Heat a medium saute pan over medium heat and saute the onion in a little oil until translucent add the garlic and saute for 1 minute more. Allow to cool.
In a bowl combine the onion & garlic, spinach, feta, egg, dill and season with salt & pepper.
Make a work station on a long counter or table. - First place the bowl of filling with a Tablespoon measure. - Next place a baking sheet down. On this sheet, once everything else is prepared and you are ready to fold your spanikopita, lay out the fillo and cover with a slightly damp cloth. - Next leave a 2 ft work space. Cover this space with plastic wrap for easy clean up if you wish. - Place the melted butter and a pastry brush. - Follow the space with another baking sheet. Lightly spray this one with oil.
Lay out your fillo in front of you lengthwise.

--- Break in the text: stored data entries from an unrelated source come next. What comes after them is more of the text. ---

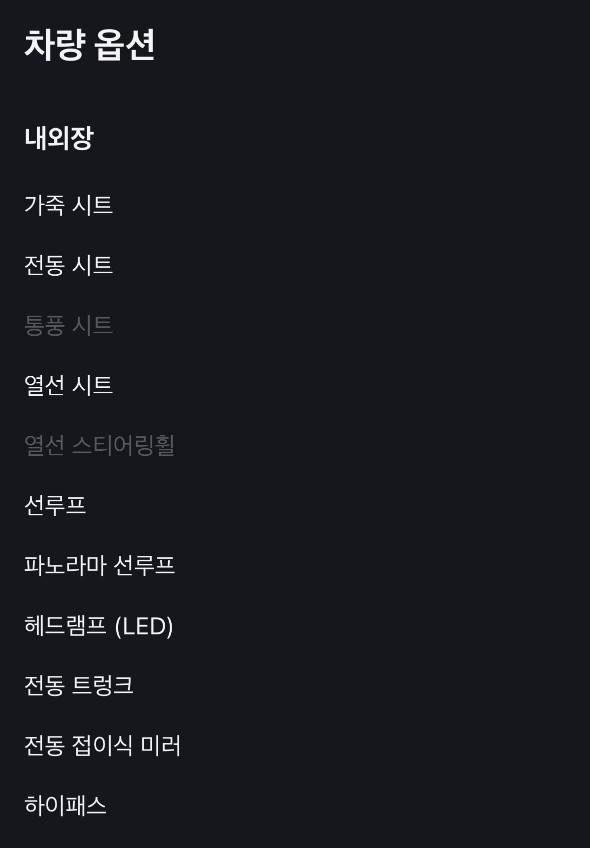Select the 선루프 option
Screen dimensions: 590x848
point(55,505)

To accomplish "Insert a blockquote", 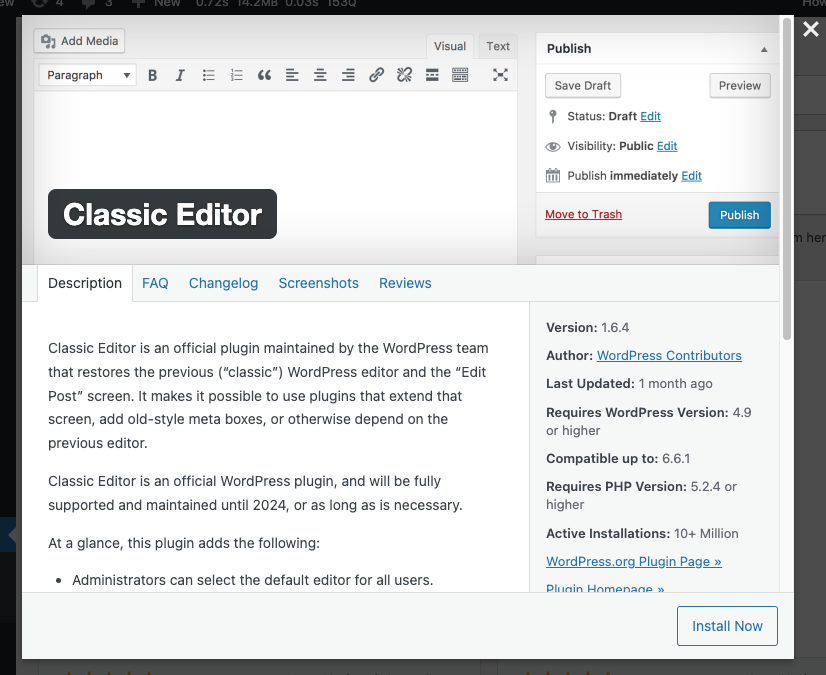I will (262, 75).

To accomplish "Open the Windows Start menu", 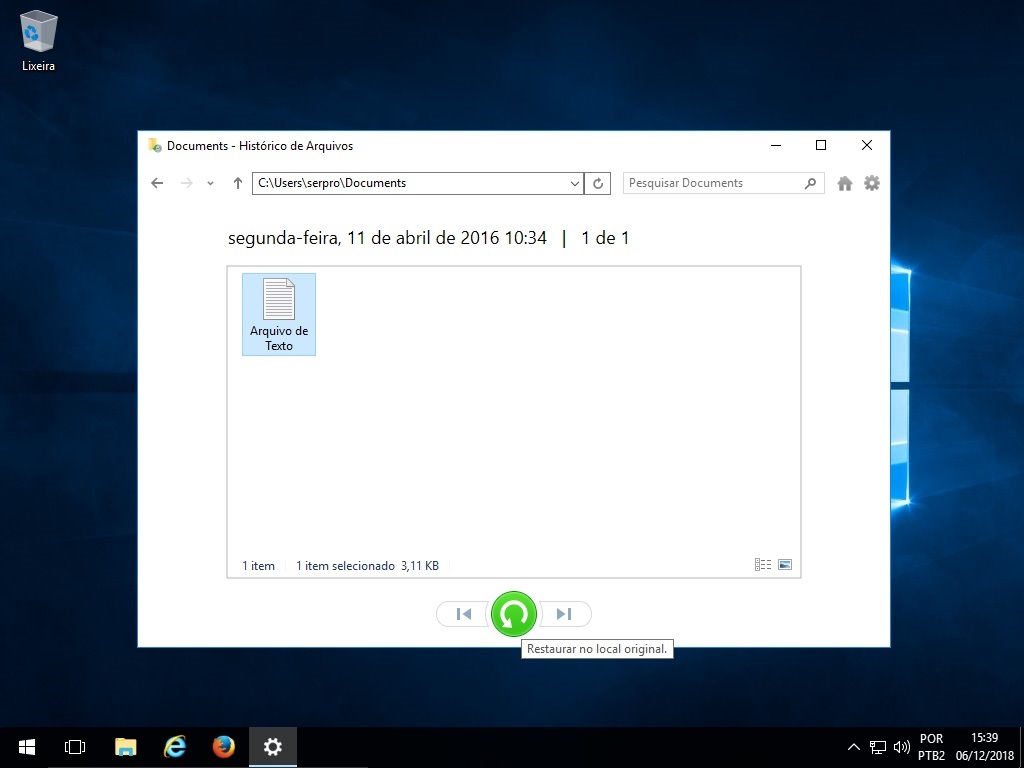I will [27, 747].
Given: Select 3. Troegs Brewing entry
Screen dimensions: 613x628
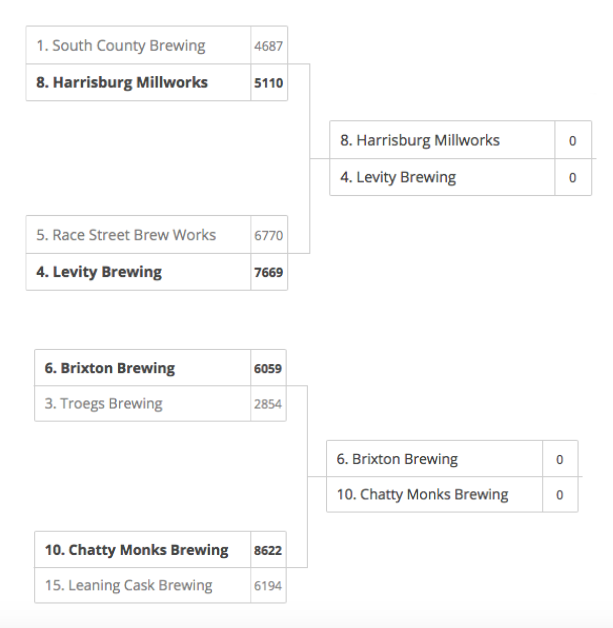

Cut into 4 equal sections and place the baking sheet to your left. Cover with a slightly damp cloth.
Gently place one strip of fillo in front of you. Cover the remaining dough with the cloth. Lightly brush he strip with butter. Add another fillo strip and brush with butter. Keep repeating until you have 7 layers of fillo and butter.
Place a heaping Tablespoon of filling in the bottom right corner of the fillo strip. Lift the right corner and triangle fold it over the filling. Tuck in any filling trying to squish out. Triangle fold over to the right, tucking the filling. (This process is like folding an American flag or a paper football.) Triangle fold to the left and tuck, triangle fold to the right. You should have a triangle with no filling coming out.
Lay seam side down on the oiled baking sheet. Continue with the remaining fillo and filling until you run out of one or the other or both. (Yields 13 triangles)
Brush the tops with butter.
You can bake immediately or freeze or store in fridge for up to 12 hours.
Baking: preheat oven to 350 degrees F. Place baking sheet in center of the oven and bake 30 minutes or until golden brown.